Your copy should match the entries below exactly, apart from the images.

[[ RECORDS SHOWN, beginning ]]

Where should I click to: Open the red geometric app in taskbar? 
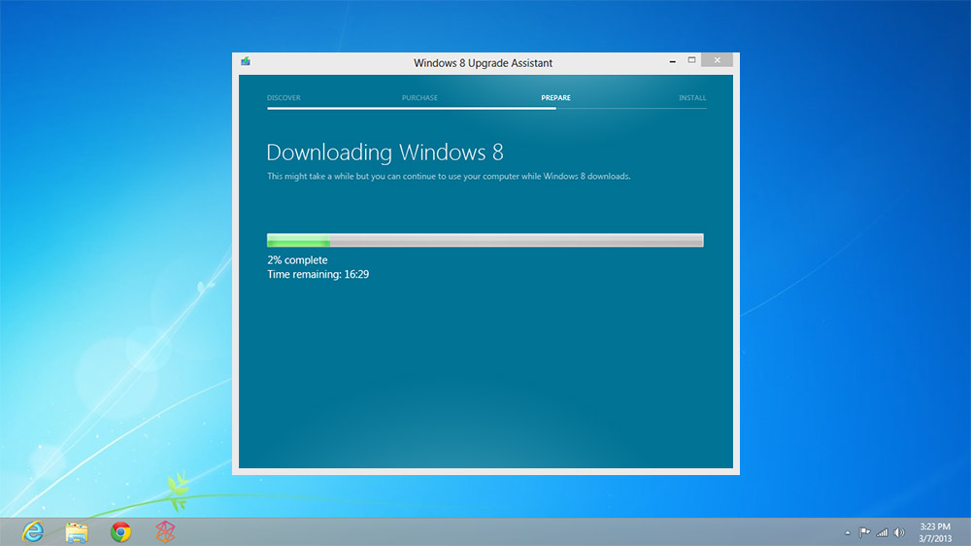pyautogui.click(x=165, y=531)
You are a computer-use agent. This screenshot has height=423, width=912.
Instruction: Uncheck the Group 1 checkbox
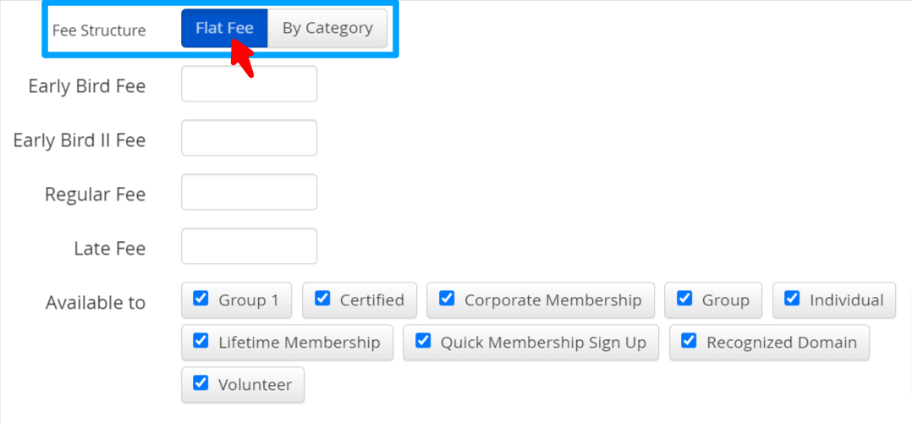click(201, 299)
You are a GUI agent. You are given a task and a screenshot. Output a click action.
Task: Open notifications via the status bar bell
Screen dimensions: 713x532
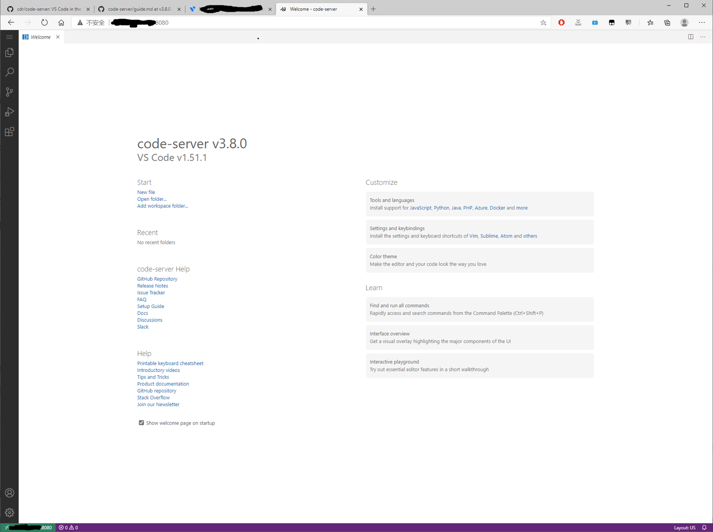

[[ RECORDS SHOWN, end ]]

**EXERCISE OUTPUT:**
Where should I click to: Open the red geometric app in taskbar? 
pyautogui.click(x=165, y=531)
You are a computer-use agent. This screenshot has height=423, width=912.
Instruction: Uncheck the Group 1 checkbox
click(201, 299)
You are a GUI agent. You are given a task and a screenshot. Output a click action.
Task: Open notifications via the status bar bell
Screen dimensions: 713x532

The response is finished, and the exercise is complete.